* Source records
......

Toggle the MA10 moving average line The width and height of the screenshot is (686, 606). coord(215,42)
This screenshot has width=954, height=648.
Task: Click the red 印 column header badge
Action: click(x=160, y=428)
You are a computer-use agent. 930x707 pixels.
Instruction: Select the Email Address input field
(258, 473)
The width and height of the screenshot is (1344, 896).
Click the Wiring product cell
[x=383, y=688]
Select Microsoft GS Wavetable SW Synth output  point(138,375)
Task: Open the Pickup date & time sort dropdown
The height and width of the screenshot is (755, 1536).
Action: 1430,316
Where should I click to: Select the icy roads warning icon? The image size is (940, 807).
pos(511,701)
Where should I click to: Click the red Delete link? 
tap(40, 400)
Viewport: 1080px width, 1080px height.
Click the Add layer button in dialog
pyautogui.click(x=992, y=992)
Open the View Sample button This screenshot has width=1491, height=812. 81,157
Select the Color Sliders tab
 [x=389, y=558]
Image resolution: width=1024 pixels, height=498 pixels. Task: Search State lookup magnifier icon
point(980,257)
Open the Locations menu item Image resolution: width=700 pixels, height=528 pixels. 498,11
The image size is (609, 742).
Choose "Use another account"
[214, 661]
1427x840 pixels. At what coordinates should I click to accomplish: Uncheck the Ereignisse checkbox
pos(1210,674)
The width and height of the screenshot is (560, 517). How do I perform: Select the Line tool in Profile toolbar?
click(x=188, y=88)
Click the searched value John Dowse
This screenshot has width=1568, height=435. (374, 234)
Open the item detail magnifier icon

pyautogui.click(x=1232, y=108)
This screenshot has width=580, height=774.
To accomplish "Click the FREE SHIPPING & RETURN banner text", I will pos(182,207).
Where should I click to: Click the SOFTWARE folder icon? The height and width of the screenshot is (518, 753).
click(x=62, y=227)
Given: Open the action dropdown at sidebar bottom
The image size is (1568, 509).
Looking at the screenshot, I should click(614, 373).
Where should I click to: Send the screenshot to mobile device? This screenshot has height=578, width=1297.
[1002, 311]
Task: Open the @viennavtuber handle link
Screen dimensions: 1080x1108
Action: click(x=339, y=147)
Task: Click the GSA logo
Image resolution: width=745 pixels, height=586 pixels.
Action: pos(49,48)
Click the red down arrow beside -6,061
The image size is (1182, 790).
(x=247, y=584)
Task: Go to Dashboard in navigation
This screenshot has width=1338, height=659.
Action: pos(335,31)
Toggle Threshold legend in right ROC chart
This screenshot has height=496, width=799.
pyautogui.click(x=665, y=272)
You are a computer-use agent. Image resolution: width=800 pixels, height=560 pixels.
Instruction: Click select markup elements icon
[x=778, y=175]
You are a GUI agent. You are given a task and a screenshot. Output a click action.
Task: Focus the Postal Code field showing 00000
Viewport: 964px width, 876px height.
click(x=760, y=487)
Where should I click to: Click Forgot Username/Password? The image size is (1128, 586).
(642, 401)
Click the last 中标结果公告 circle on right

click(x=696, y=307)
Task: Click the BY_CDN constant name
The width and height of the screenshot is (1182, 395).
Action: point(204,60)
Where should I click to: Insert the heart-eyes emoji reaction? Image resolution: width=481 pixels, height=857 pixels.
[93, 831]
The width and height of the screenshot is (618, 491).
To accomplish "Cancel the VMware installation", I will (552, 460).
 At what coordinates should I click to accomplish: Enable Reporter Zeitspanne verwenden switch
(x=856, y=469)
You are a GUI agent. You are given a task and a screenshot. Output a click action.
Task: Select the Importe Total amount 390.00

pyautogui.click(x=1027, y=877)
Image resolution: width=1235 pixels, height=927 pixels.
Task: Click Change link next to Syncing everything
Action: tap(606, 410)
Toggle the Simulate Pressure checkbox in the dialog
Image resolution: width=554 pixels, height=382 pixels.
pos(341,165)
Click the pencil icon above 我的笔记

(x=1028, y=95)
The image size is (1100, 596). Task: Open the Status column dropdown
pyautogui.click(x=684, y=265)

......

* Your task
Exact copies of all the records are required.

* Reply
Toggle the MA10 moving average line The width and height of the screenshot is (686, 606). coord(215,42)
This screenshot has width=954, height=648.
Task: Click the red 印 column header badge
Action: click(x=160, y=428)
You are a computer-use agent. 930x707 pixels.
Instruction: Select the Email Address input field
(258, 473)
The width and height of the screenshot is (1344, 896).
Click the Wiring product cell
[x=383, y=688]
Select Microsoft GS Wavetable SW Synth output  point(138,375)
Task: Open the Pickup date & time sort dropdown
The height and width of the screenshot is (755, 1536).
Action: 1430,316
Where should I click to: Select the icy roads warning icon? The image size is (940, 807).
pos(511,701)
Where should I click to: Click the red Delete link? 
tap(40, 400)
Viewport: 1080px width, 1080px height.
Click the Add layer button in dialog
pyautogui.click(x=992, y=992)
Open the View Sample button This screenshot has width=1491, height=812. 81,157
Select the Color Sliders tab
 [x=389, y=558]
Image resolution: width=1024 pixels, height=498 pixels. Task: Search State lookup magnifier icon
point(980,257)
Open the Locations menu item Image resolution: width=700 pixels, height=528 pixels. 498,11
The image size is (609, 742).
Choose "Use another account"
[214, 661]
1427x840 pixels. At what coordinates should I click to accomplish: Uncheck the Ereignisse checkbox
pos(1210,674)
The width and height of the screenshot is (560, 517). How do I perform: Select the Line tool in Profile toolbar?
click(x=188, y=88)
Click the searched value John Dowse
This screenshot has width=1568, height=435. (374, 234)
Open the item detail magnifier icon

pyautogui.click(x=1232, y=108)
This screenshot has width=580, height=774.
To accomplish "Click the FREE SHIPPING & RETURN banner text", I will pos(182,207).
Where should I click to: Click the SOFTWARE folder icon? The height and width of the screenshot is (518, 753).
click(x=62, y=227)
Given: Open the action dropdown at sidebar bottom
The image size is (1568, 509).
Looking at the screenshot, I should click(614, 373).
Where should I click to: Send the screenshot to mobile device? This screenshot has height=578, width=1297.
[1002, 311]
Task: Open the @viennavtuber handle link
Screen dimensions: 1080x1108
Action: click(x=339, y=147)
Task: Click the GSA logo
Image resolution: width=745 pixels, height=586 pixels.
Action: pos(49,48)
Click the red down arrow beside -6,061
The image size is (1182, 790).
(x=247, y=584)
Task: Go to Dashboard in navigation
This screenshot has width=1338, height=659.
Action: pos(335,31)
Toggle Threshold legend in right ROC chart
This screenshot has height=496, width=799.
pyautogui.click(x=665, y=272)
You are a computer-use agent. Image resolution: width=800 pixels, height=560 pixels.
Instruction: Click select markup elements icon
[x=778, y=175]
You are a GUI agent. You are given a task and a screenshot. Output a click action.
Task: Focus the Postal Code field showing 00000
Viewport: 964px width, 876px height.
click(x=760, y=487)
Where should I click to: Click Forgot Username/Password? The image size is (1128, 586).
(642, 401)
Click the last 中标结果公告 circle on right

click(x=696, y=307)
Task: Click the BY_CDN constant name
The width and height of the screenshot is (1182, 395).
Action: point(204,60)
Where should I click to: Insert the heart-eyes emoji reaction? Image resolution: width=481 pixels, height=857 pixels.
[93, 831]
The width and height of the screenshot is (618, 491).
To accomplish "Cancel the VMware installation", I will (552, 460).
 At what coordinates should I click to accomplish: Enable Reporter Zeitspanne verwenden switch
(x=856, y=469)
You are a GUI agent. You are given a task and a screenshot. Output a click action.
Task: Select the Importe Total amount 390.00

pyautogui.click(x=1027, y=877)
Image resolution: width=1235 pixels, height=927 pixels.
Task: Click Change link next to Syncing everything
Action: tap(606, 410)
Toggle the Simulate Pressure checkbox in the dialog
Image resolution: width=554 pixels, height=382 pixels.
pos(341,165)
Click the pencil icon above 我的笔记

(x=1028, y=95)
The image size is (1100, 596). Task: Open the Status column dropdown
pyautogui.click(x=684, y=265)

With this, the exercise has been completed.